* [Directions for this task]: With the pictures removed, reproduce exactly the lines from the one that contains "Screen dimensions: 1200x630" through the last line of the entries below.

* [Information given]:

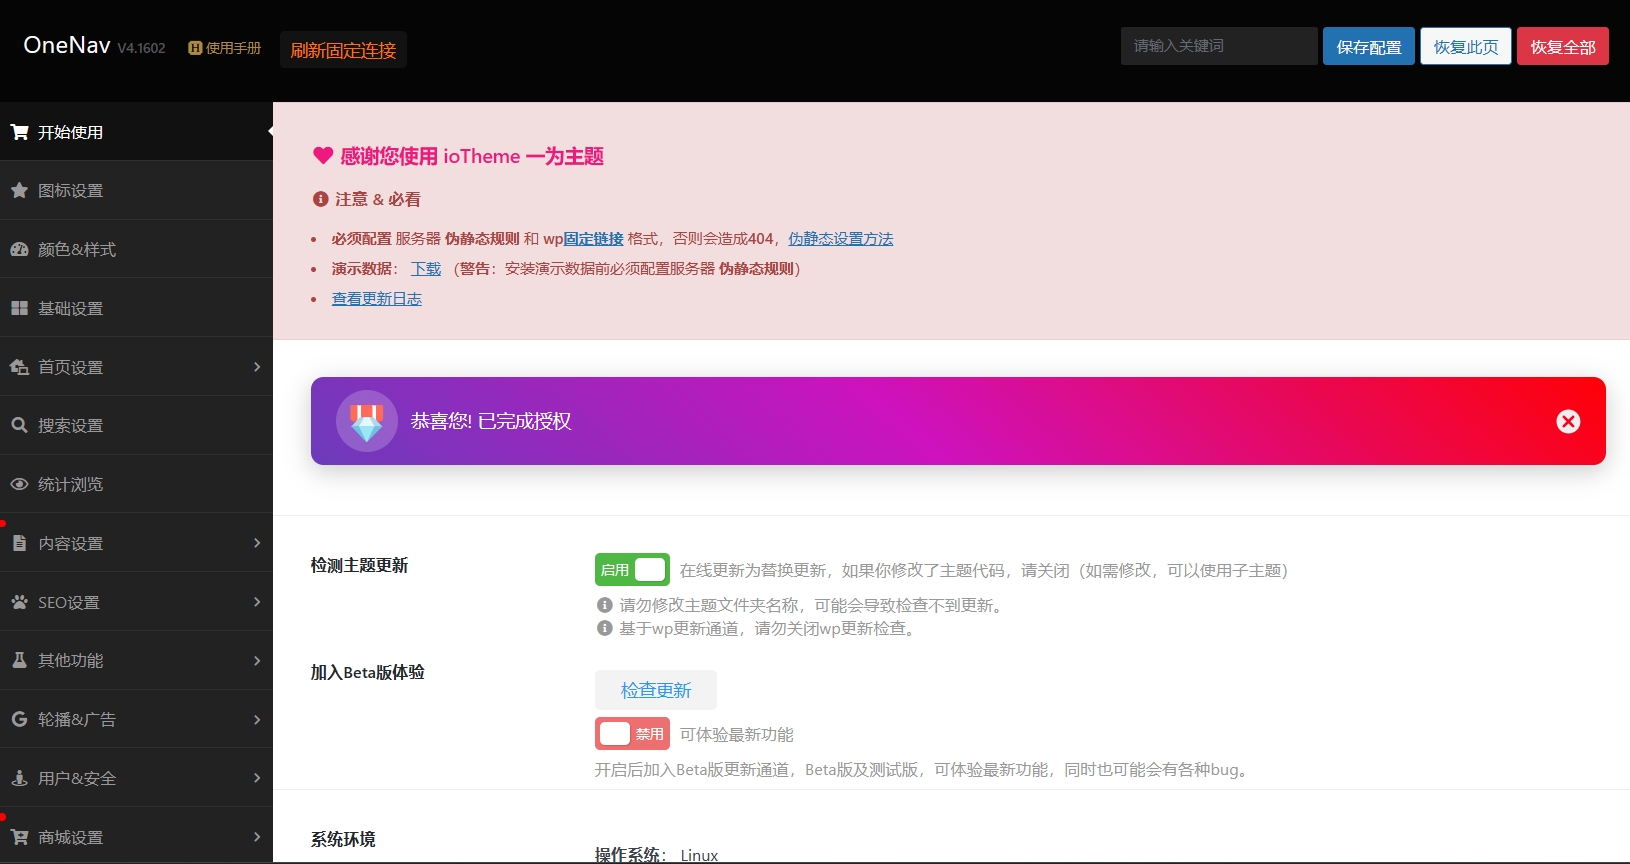Screen dimensions: 1630x864
Task: Toggle off 检测主题更新 switch
Action: [x=632, y=570]
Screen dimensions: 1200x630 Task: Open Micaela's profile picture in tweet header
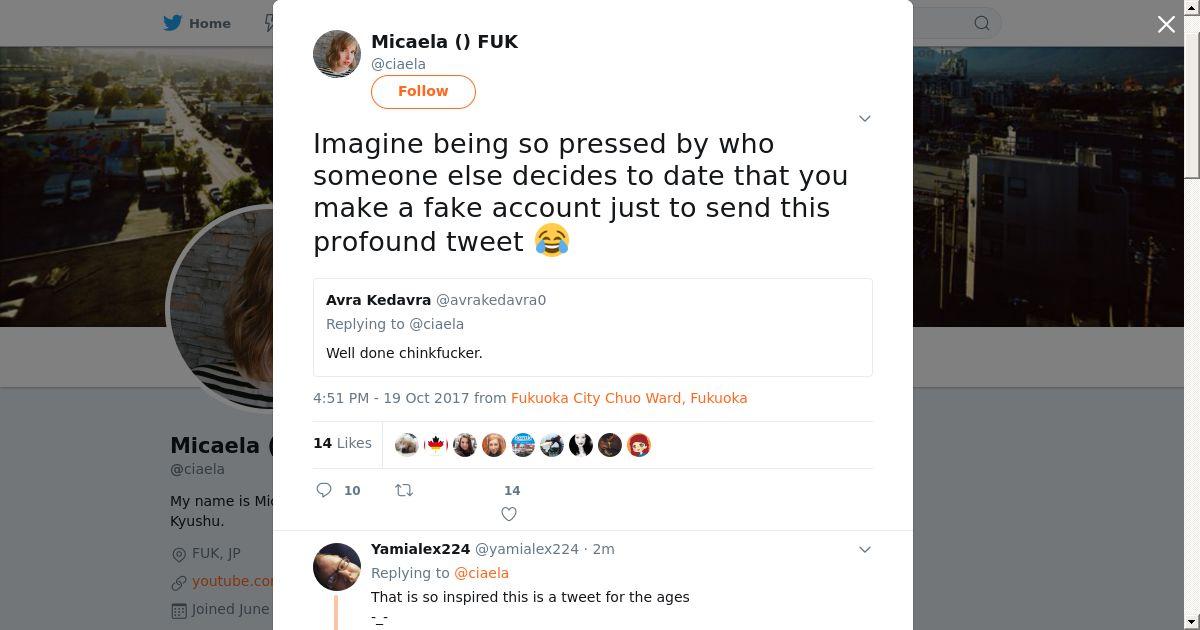(x=337, y=54)
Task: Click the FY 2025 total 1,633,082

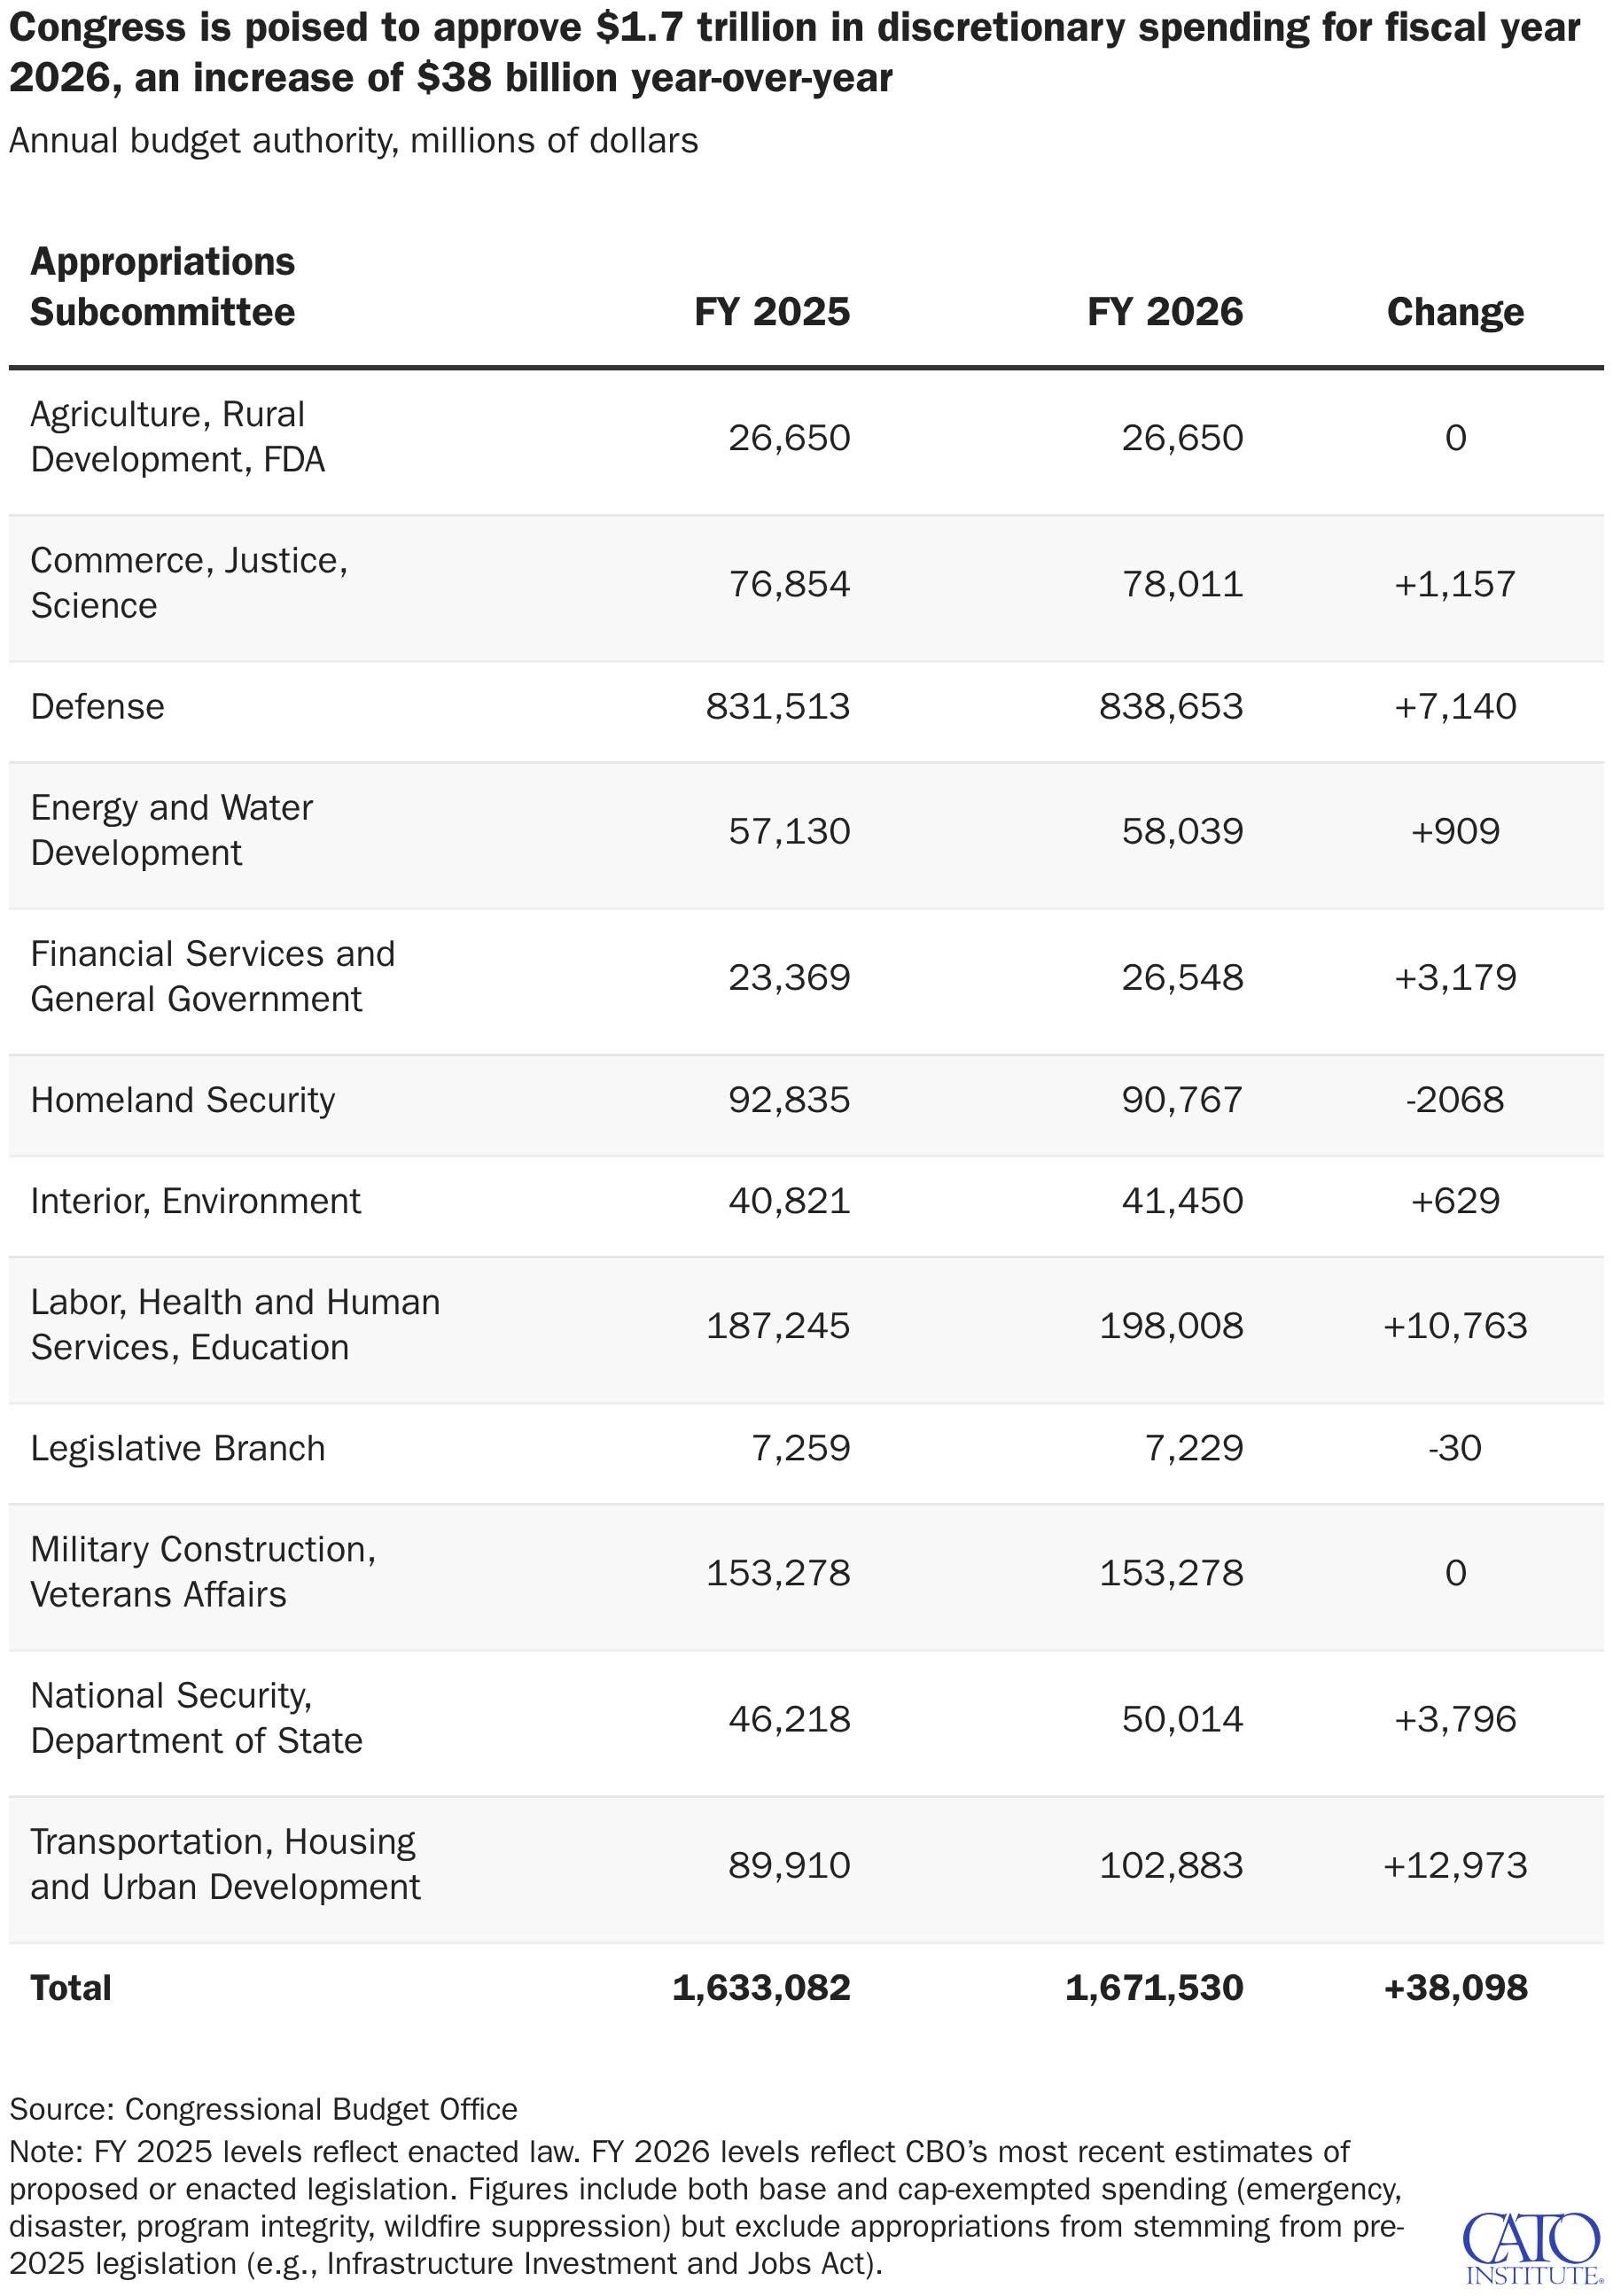Action: point(761,1987)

* [Worked solution]:
Screen dimensions: 1200x630 Task: Open Micaela's profile picture in tweet header
(x=337, y=54)
Task: Click the FY 2025 total 1,633,082

Action: point(761,1987)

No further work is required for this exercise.